━━ Records to use

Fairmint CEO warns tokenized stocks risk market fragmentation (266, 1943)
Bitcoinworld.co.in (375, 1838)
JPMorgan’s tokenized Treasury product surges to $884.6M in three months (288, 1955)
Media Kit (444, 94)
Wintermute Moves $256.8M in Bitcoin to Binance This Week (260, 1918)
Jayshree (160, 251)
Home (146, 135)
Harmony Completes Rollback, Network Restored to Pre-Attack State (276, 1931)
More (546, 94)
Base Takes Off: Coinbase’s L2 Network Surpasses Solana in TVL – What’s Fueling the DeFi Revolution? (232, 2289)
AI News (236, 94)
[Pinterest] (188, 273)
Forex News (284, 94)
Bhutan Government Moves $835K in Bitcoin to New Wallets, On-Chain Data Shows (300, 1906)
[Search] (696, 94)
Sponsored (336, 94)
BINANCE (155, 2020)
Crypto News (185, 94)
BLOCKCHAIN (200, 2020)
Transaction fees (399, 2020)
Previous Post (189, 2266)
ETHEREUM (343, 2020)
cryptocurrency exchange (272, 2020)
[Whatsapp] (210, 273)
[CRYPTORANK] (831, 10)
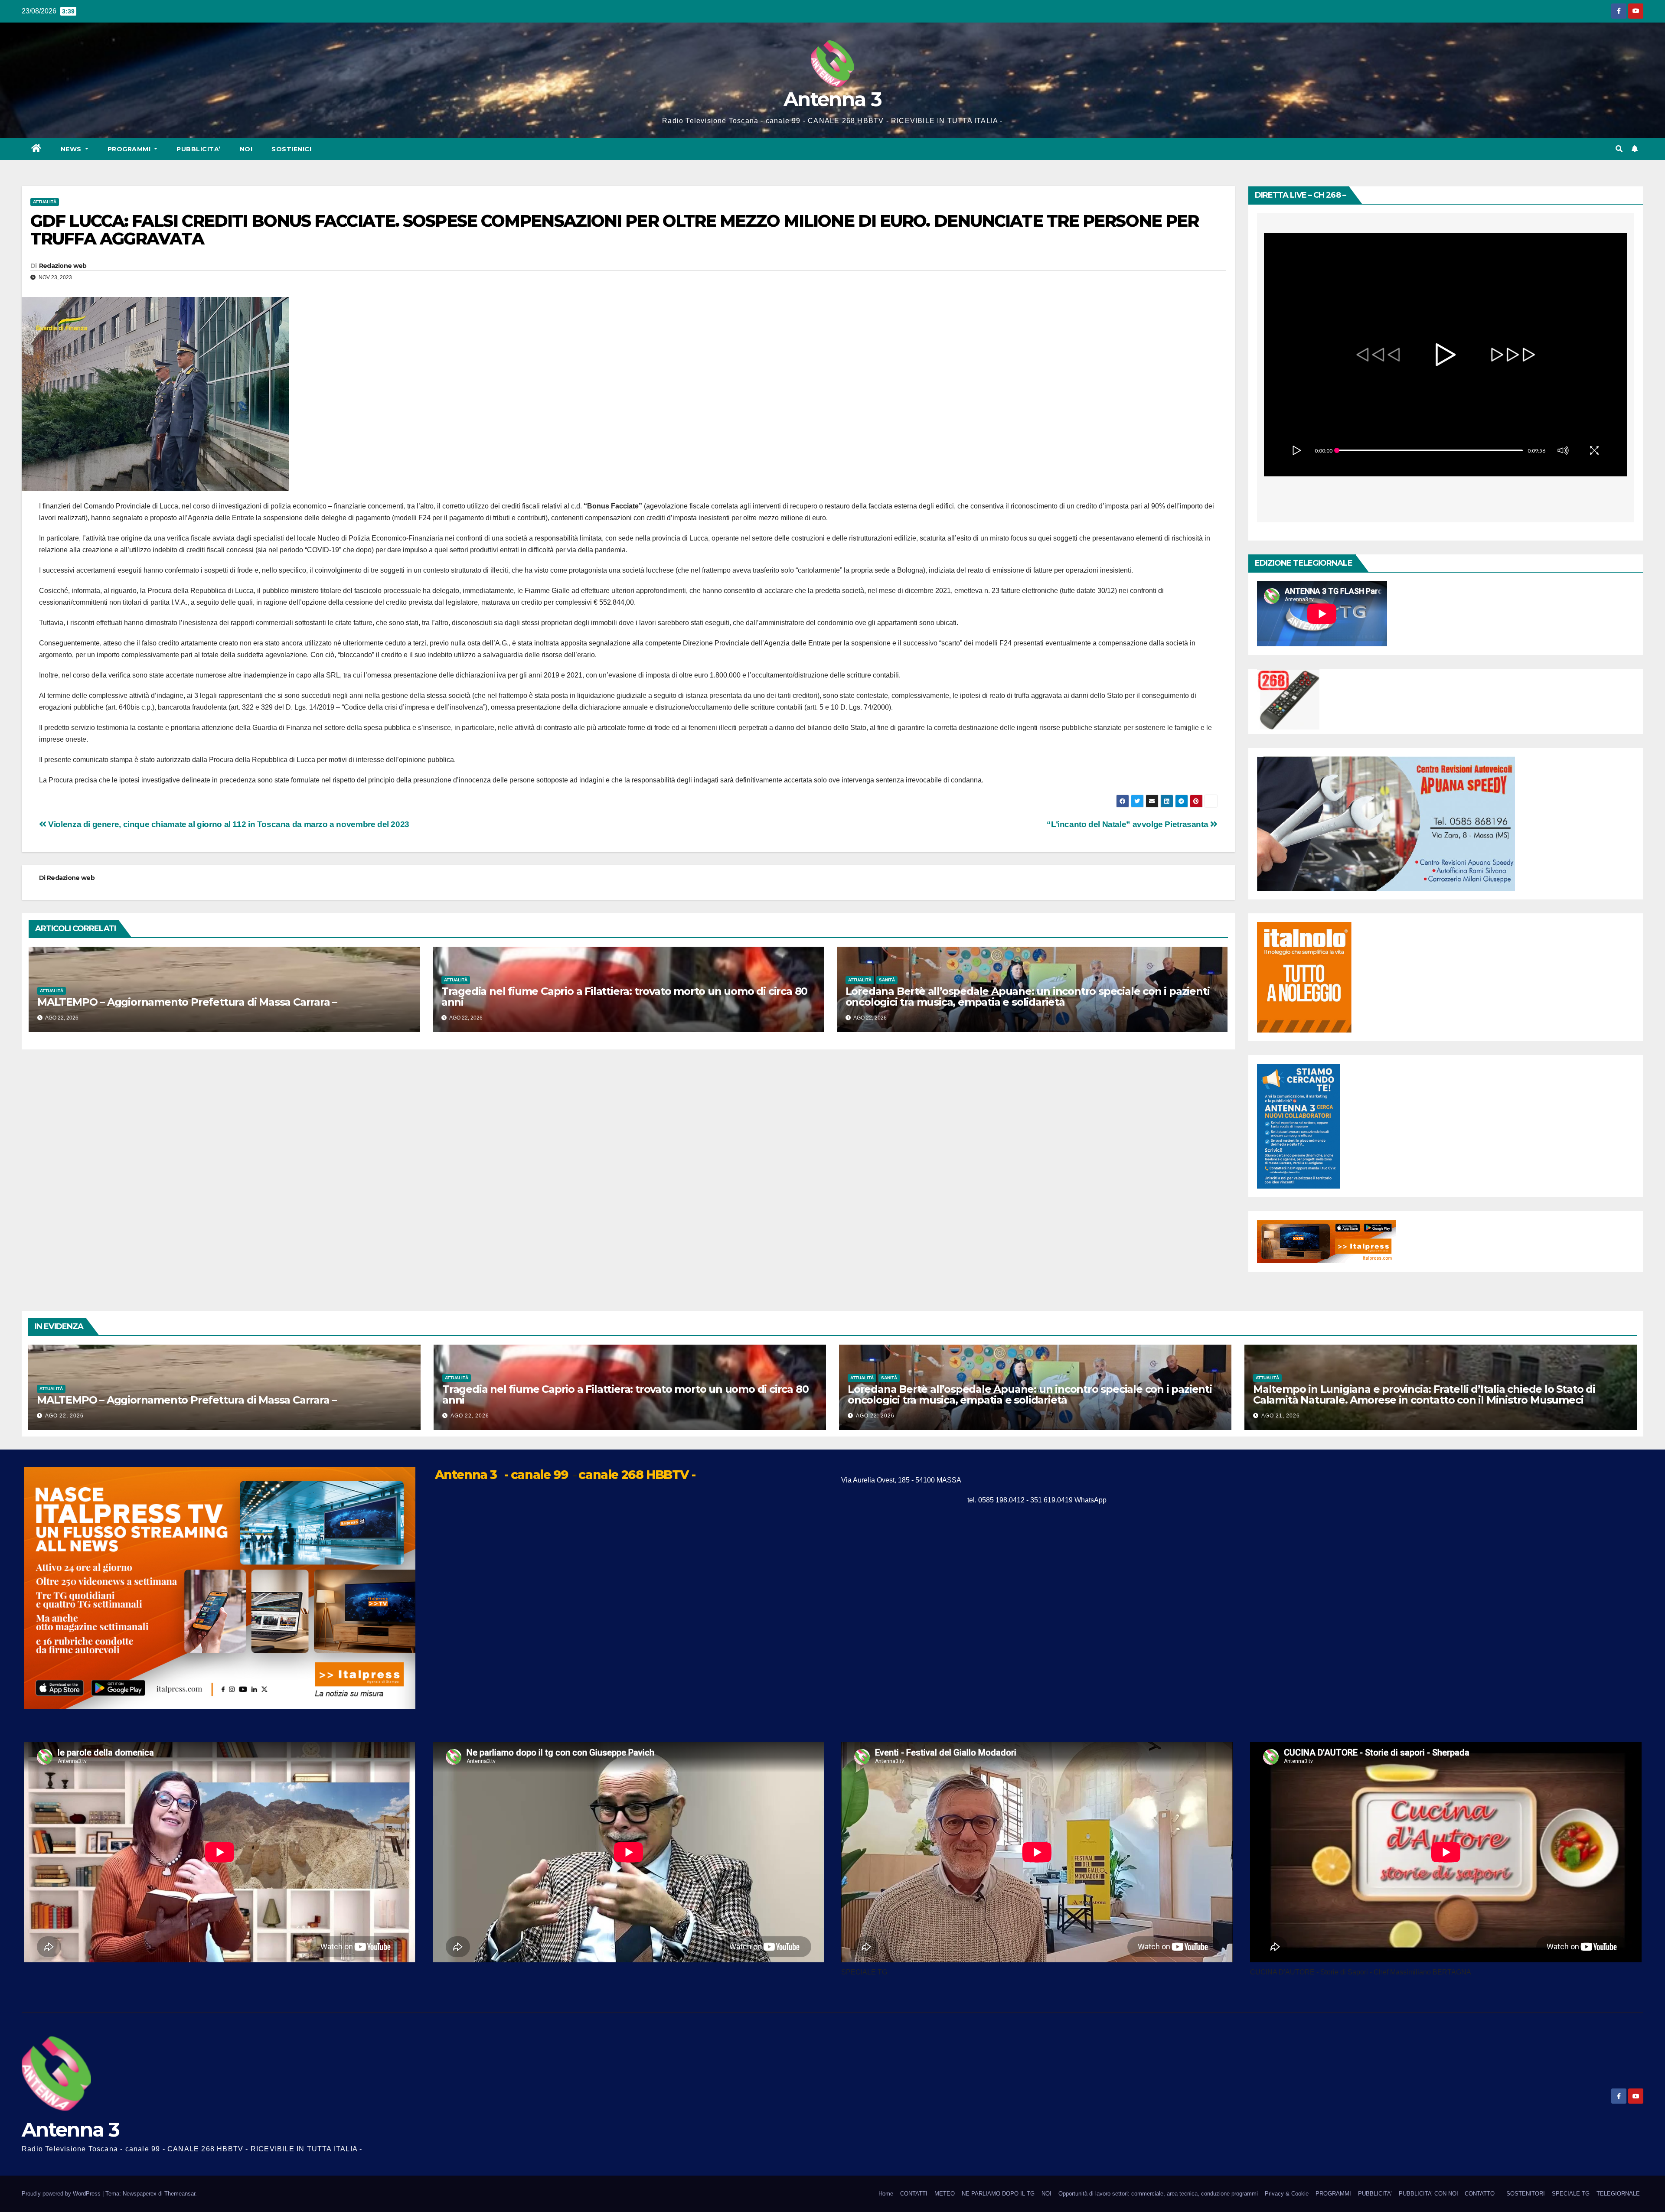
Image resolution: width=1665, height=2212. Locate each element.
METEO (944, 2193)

━━━━

Your objective: Pictures do not go in the copy; print every entry exactly as it stands.

Written response:
Fairmint CEO warns tokenized stocks risk market fragmentation (266, 1943)
Bitcoinworld.co.in (375, 1838)
JPMorgan’s tokenized Treasury product surges to $884.6M in three months (288, 1955)
Media Kit (444, 94)
Wintermute Moves $256.8M in Bitcoin to Binance This Week (260, 1918)
Jayshree (160, 251)
Home (146, 135)
Harmony Completes Rollback, Network Restored to Pre-Attack State (276, 1931)
More (546, 94)
Base Takes Off: Coinbase’s L2 Network Surpasses Solana in TVL – What’s Fueling the DeFi Revolution? (232, 2289)
AI News (236, 94)
[Pinterest] (188, 273)
Forex News (284, 94)
Bhutan Government Moves $835K in Bitcoin to New Wallets, On-Chain Data Shows (300, 1906)
[Search] (696, 94)
Sponsored (336, 94)
BINANCE (155, 2020)
Crypto News (185, 94)
BLOCKCHAIN (200, 2020)
Transaction fees (399, 2020)
Previous Post (189, 2266)
ETHEREUM (343, 2020)
cryptocurrency exchange (272, 2020)
[Whatsapp] (210, 273)
[CRYPTORANK] (831, 10)
Image resolution: width=1665, height=2212. Locate each element.
METEO (944, 2193)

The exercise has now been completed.